(PASSAGE PROVIDED)
I can’t tell you how much the phrase “Why are you so quiet?” used to tick me off.
That, along with exclamations of “You’re so quiet!” And the introductions of, “This is my friend Bernie, and she’s really shy.”
Luckily, this doesn’t really happen to me anymore. Maybe it’s because I’m a lot more confident now, or because I’ve finally made peace with myself. Maybe people recognize that in me, so they just leave me alone.
I don’t know. Whatever it is, I don’t get those phrases anymore. But I used to get them ALL THE TIME.
It made me feel like there was something wrong with me. I mean, what’s wrong with being quiet? What’s wrong with not being talkative and talking a mile a minute? What’s wrong with just being me?
It also made me realize something about the American society that needs to change.
Outgoing, loud people are valued over quiet people. Being shy is somehow not ok, and if you are you need to “get out of your shell”.
There’s an article on the Matt Walsh blog that perfectly put into words what I was thinking. http://themattwalshblog.com/2013/09/11/im-an-introvert-and-i-dont-need-to-come-out-of-my-shell/
It used to bother to no end that people would constantly point out my shyness, and make it seem like a negative. It also made me feel really self-conscious when teachers would always joke in class about how soft spoken I was. I was in a very small, tight-knit middle school. Everyone in my grade knew me as the shy girl who was uncomfortable talking in class. I remember one time that one of my teachers announced to the class, right before we had to give speeches (which I hated doing) that if someone was a quiet speaker, they had no confidence.

(SOURCE DATA)
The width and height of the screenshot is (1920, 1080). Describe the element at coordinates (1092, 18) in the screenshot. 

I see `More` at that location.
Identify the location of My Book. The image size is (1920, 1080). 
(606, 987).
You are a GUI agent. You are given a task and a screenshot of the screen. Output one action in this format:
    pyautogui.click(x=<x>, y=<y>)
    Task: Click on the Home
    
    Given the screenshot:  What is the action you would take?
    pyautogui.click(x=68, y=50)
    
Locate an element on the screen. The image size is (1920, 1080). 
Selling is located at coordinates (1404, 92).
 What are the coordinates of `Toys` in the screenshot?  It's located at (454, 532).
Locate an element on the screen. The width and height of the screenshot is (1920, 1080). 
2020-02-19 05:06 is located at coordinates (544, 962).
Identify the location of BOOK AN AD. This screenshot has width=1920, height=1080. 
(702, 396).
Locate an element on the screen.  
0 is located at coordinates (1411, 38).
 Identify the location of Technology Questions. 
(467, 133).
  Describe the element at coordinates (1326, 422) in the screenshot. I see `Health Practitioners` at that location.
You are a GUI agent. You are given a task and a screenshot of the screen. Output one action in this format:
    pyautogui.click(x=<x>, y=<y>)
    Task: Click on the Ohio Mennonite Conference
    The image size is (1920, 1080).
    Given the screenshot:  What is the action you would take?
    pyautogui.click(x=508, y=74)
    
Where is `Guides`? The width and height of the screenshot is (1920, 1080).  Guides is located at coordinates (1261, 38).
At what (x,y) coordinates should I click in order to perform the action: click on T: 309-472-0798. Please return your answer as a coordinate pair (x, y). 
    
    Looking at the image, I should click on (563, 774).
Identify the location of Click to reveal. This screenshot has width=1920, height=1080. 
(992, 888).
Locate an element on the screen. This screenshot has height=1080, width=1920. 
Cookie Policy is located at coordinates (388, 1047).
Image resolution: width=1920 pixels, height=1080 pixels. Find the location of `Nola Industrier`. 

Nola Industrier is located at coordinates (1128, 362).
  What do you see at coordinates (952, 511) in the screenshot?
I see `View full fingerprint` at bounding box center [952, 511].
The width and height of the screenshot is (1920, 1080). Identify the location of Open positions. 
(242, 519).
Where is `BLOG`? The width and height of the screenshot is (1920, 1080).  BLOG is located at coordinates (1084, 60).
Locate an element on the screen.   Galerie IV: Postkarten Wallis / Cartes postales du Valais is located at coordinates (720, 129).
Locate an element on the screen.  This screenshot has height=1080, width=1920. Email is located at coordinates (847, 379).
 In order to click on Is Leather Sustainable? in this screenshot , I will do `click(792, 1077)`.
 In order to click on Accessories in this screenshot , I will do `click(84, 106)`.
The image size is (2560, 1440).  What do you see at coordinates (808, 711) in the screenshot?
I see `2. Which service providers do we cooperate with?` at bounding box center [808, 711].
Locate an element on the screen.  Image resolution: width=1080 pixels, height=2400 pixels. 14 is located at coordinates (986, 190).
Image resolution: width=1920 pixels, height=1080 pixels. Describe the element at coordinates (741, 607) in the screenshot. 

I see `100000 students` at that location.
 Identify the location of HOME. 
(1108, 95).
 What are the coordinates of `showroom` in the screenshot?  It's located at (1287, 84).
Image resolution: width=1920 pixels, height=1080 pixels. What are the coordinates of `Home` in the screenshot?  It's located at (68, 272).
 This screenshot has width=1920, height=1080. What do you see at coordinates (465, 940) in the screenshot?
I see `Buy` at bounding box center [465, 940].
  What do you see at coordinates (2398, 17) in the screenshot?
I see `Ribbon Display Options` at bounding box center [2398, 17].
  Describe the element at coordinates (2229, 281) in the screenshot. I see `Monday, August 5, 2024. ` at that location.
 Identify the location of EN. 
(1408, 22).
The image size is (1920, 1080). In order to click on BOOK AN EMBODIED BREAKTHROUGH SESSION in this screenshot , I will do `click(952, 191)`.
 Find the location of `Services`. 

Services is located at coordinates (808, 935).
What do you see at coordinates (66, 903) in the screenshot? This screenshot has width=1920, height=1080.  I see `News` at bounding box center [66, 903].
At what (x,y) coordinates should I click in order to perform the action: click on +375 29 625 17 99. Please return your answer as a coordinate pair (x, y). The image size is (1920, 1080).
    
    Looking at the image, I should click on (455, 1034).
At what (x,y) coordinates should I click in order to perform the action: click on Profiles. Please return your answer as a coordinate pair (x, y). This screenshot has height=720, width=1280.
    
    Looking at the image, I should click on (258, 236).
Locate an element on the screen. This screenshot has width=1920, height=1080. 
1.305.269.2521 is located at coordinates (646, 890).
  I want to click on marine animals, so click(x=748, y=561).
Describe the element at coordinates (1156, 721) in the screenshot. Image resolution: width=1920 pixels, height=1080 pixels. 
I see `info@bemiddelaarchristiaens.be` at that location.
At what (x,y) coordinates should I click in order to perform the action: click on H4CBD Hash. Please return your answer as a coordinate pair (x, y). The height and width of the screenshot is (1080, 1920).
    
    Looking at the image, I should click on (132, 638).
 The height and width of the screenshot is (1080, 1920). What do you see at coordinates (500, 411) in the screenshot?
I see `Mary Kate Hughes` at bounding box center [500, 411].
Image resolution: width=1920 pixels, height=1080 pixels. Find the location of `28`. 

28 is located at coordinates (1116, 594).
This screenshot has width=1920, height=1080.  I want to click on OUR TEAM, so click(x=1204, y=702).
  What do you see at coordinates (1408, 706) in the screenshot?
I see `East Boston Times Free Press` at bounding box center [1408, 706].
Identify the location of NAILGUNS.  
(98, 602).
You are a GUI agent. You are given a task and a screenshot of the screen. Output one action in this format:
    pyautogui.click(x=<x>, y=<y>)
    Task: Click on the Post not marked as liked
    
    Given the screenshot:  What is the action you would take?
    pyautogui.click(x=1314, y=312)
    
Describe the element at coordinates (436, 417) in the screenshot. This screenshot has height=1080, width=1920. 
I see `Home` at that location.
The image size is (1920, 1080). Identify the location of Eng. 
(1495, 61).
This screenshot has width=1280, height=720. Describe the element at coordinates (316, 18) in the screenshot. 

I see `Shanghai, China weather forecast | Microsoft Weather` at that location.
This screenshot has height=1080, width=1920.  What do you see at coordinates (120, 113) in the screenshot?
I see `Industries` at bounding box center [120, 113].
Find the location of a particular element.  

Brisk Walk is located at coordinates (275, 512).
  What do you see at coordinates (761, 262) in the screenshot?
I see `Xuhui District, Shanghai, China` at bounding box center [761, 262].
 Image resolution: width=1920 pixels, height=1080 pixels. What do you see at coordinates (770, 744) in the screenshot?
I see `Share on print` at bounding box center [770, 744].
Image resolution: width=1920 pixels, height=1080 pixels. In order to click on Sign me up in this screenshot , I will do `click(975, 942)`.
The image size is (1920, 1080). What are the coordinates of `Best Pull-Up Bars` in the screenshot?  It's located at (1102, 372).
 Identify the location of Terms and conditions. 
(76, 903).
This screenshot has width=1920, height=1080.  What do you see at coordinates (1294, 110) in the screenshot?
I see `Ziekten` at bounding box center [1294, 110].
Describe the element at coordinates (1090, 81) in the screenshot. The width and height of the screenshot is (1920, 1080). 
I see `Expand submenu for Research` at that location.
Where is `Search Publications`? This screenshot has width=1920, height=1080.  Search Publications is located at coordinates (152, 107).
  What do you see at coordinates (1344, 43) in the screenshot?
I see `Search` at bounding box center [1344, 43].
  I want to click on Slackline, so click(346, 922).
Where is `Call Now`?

(TASKS FOR THIS EXERCISE)
**a)** Quote the part of the post about being quiet that opens with the words containing "Luckily, this doesn’t" and closes with "leave me alone.".
**b)** Extend the post about being quiet, starting after its last sentence.
The items are separate from the post about being quiet.

(ANSWERS TO THE TASKS)
**a)**
Luckily, this doesn’t really happen to me anymore. Maybe it’s because I’m a lot more confident now, or because I’ve finally made peace with myself. Maybe people recognize that in me, so they just leave me alone.

**b)**
So I felt like there was something wrong with me. I used to have all this inner hate for myself. I wished I could be someone different. I wished I could be outgoing, because I figured then people would like and accept me.
And most of all, I thought my shy, quiet self would never be confident. See, American society deems that to be confident you must be outgoing, assertive, and in charge. And it took me a really long time to realize that this just isn’t true.
Everyone’s confidence looks different. And it’s wrong for society to say that the only way to be happy and confident in life is to be outgoing and extraverted.
When I got older, I started to gain confidence. And now I can say I’m confident in a quiet way. I’m never going to be the loud, assertive leader type. And that’s ok. I don’t need to be.
I’ve realized now that the type of people like me are just as valuable as the talkative extraverts who always seemed to be comfortable in social situations.
I mean, look at us. Abraham Lincoln. Eleanor Roosevelt. Albert Einstein. Emma Watson. Audrey Hepburn. Mother Teresa, who was also an INFJ like myself.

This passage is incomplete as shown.